Our comments today will include forward-looking statements or projections that involve substantial risks and uncertainties. We base these forward-looking statements on information available to us as of the date of this conference call. This information will likely change over time. By discussing our current perception of our market and the future performance of Silicon Labs and our products with you today, we are not undertaking an obligation to provide updates in the future. There are a variety of factors that we may not be able to accurately predict or control that could have a material adverse effect on our business, operating results and financial condition. We encourage you to review our SEC filings that identify important factors that could cause actual results to differ materially from those contained in any forward-looking statement.
Also, the non-GAAP financial measurements, which are discussed today, are not intended to replace the presentation of Silicon Lab's GAAP financial results. We are providing this information because it may enable investors to perform meaningful comparisons of operating results and more clearly highlight the results of core ongoing operations.
I would now like to turn the call over to Silicon Labs' Chief Executive Officer, Tyson Tuttle.
G. Tyson Tuttle
Good morning. I'm pleased to report another great quarter with revenue up 16% year-over-year. Excluding our touch controllers, every one of our product lines was up compared to this time last year. I'll talk more about the trends for the quarter after Bill reviews the financial results. Bill?
William G. Bock
Thank you, Tyson. First quarter revenue of $145.4 million was at the high end of our guidance range. This reflects a decline of 4.6% sequentially, which is less than we would normally expect seasonally. Broadcast led the way with record performance in the quarter. On a GAAP basis, first quarter gross margin was 60.1%, R&D investment increased, as expected, to $37.6 million and SG&A expense declined to $29.2 million, resulting in GAAP operating income of 14.2% or $20.6 million. GAAP earnings increased to $0.46, well ahead of our guidance and included charges related to executive separation agreements and $6.3 million in stock compensation expense.

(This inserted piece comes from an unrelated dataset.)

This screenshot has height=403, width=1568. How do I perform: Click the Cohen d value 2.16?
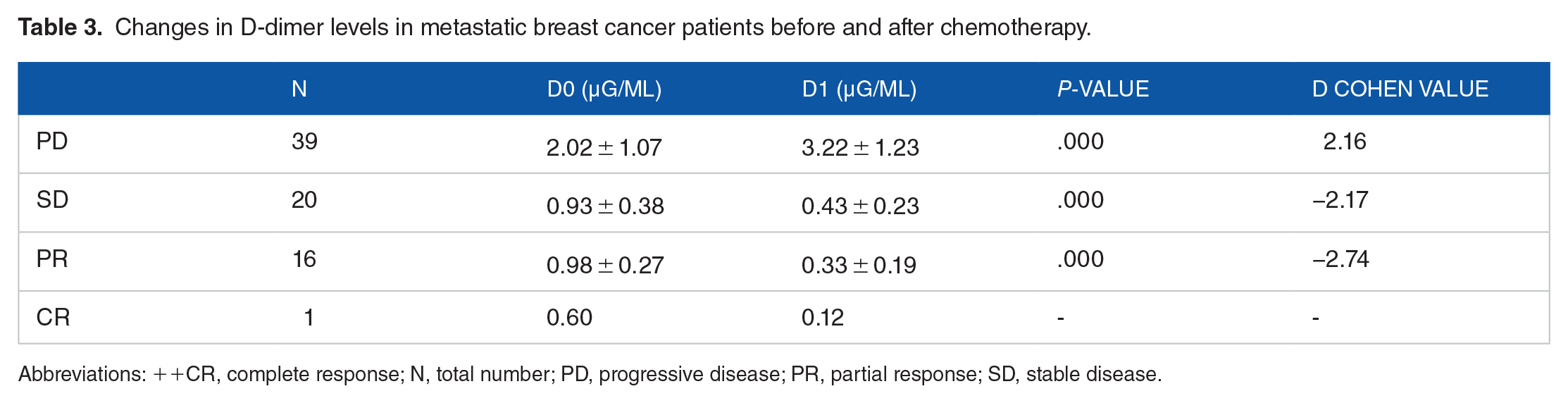pos(1344,142)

Turning to our non-GAAP results. Gross margin declined as forecasted. This was mix related as Broadcast revenue represented a greater share of the revenues than last quarter. At 60.3% for the full quarter, this fiscal's margin represented our expected low for the year, and we anticipate a full 100-basis-point improvement for the second quarter.
We were able to incrementally drive operating leverage through expense controls. Despite first quarter seasonal upticks in overhead on FICA taxes and our annual payroll raise cycles, operating expenses increased only fractionally to $60.6 million. Both R&D and SG&A remained relatively flat, a significant accomplishment. We plan to manage operating expenses carefully while making the required investments to support our growth. We expect operating expenses will increase by about $1 million in Q2 with growth in R&D partially offset by declines in SG&A.

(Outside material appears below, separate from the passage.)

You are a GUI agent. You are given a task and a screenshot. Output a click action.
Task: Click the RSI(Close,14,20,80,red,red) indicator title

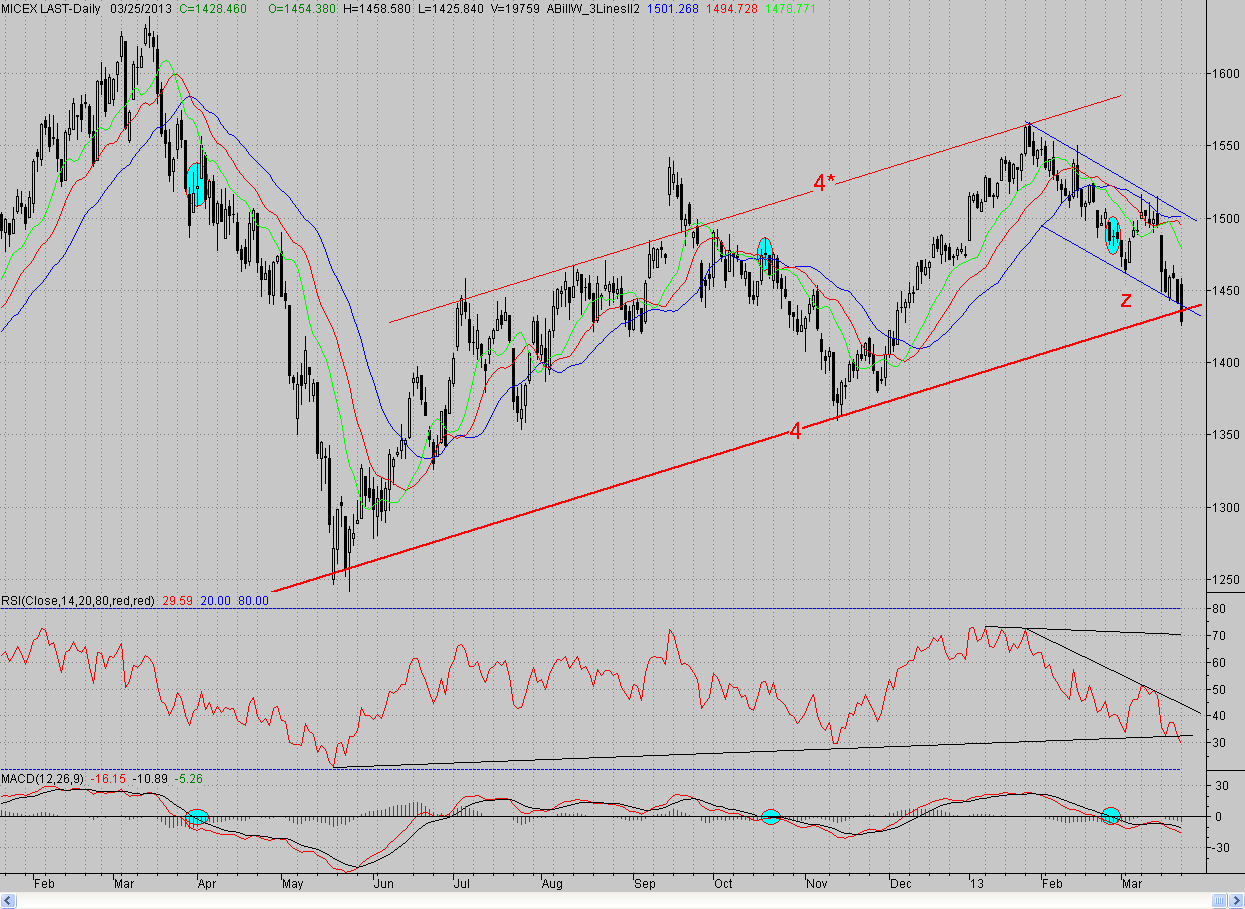pyautogui.click(x=79, y=600)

The combination of higher revenue and favorable operating expenses resulted in better-than-anticipated operating income of 18.6% in Q1. Other expense was about $600,000. Net income, therefore, increased to 17.5% of revenue or $25.4 million. The tax rate was materially lower than typical at 4%, reflecting the 2012 catch-up from the renewal of the U.S. R&D tax credit. The tax rate will return to a steady state of about 17% for the rest of the year. These combined effects enabled better-than-anticipated earnings performance. The company delivered earnings per share of $0.59 in Q1, well above the high end of guidance. Additionally, this represents an impressive increase of nearly 40% compared to the same time last year.